Scriverne ora potrebbe suonare quasi beffardo, ma chi poteva presagire solo poche settimane fa la situazione che stiamo vivendo? Per prima cosa mi viene da pensare alle date, che un po’ mi ossessionano, dico la verità. Non sempre, ma ci sono dei momenti in cui sembrano portarci sprazzi del passato con toni più vividi, per correlazioni che forse son solo nella nostra testa ma che pure non riusciamo a ignorare del tutto. Così risalire a un evento è talvolta cercare le ragioni di un vissuto che riguarda noi o altri, almeno coltivare ipotesi di somiglianza, per così dire.
Silvio Pellico fu arrestato nell’ottobre del 1820. Nel suo rendiconto lascia talora spazio a strane coincidenze, pur non annoverate esplicitamente come tali, ma che registra in forma di episodi dai risvolti per certi aspetti premonitori. Intervengono è evidente lo stato psicologico del detenuto e la difficoltà di dominare le forti impressioni causate dall’arresto. Ricorda la piazzetta veneziana, nei pressi del palazzo del Doge, che un pover’uomo gli indicò quale luogo di sventura – mesi dopo Pellico e Maroncelli, suo compagno di prigionia, vi avrebbero ascoltato la sentenza.
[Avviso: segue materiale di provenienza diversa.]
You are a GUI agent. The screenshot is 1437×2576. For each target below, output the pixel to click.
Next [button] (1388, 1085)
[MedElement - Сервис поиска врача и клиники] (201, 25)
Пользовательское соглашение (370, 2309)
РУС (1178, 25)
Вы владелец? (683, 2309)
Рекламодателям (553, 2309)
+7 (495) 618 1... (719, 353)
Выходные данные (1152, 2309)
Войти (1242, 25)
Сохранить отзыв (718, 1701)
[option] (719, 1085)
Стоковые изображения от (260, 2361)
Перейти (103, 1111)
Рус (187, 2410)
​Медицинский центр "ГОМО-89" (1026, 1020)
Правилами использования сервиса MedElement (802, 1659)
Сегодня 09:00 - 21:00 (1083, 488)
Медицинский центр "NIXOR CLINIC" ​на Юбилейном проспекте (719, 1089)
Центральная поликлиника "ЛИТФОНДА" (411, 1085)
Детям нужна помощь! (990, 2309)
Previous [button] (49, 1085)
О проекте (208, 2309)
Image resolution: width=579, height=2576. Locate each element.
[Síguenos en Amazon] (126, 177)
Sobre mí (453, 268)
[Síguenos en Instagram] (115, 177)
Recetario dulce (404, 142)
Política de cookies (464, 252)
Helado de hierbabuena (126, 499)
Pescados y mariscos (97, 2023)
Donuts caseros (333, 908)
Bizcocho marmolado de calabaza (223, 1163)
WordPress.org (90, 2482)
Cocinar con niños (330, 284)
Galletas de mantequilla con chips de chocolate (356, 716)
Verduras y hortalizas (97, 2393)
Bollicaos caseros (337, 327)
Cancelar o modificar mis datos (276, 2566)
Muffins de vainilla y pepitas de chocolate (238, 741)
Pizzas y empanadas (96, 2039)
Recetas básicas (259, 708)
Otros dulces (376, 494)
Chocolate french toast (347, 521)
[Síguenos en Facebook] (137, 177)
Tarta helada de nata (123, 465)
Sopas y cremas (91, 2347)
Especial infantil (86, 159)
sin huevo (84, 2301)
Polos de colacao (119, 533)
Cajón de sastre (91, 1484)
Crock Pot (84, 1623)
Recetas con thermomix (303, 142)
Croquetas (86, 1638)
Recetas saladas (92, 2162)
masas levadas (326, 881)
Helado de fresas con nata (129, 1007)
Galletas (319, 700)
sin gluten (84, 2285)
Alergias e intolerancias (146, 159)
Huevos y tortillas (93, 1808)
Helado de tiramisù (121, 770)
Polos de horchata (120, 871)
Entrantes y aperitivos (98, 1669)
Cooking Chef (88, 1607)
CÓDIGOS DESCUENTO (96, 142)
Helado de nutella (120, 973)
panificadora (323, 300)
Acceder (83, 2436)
Ma c’è anche l’attaccamento spontaneo, generoso e insperato, di molti: custodi, intendenti, civili che vivevano nei pressi delle prigioni e che lo incoraggiano rivolgendogli un saluto, furtive parole di affetto; immensa carità, lo scrive più volte, per un’anima stremata. Umano conforto che ritrova allo Spielberg nella persona del vecchio Schiller, il sorvegliante dai modi burberi ma di gran cuore, nelle guardie che lo accompagnano per l’ora d’aria, nei medici, nei cappellani. Proprio tale umanità gli permise di non recidere il filo sottile che lo legava alla vita, di non sconfortarsi oltre ogni limite, di reggere nel corpo e nello spirito, di superare le mancanze del cibo cattivo – non furono pochi i prigionieri italiani morti per malnutrizione – di vincere le malattie – stati febbrili, coliche, affezioni respiratorie che sovente lo affliggevano, contribuendo a demoralizzarlo.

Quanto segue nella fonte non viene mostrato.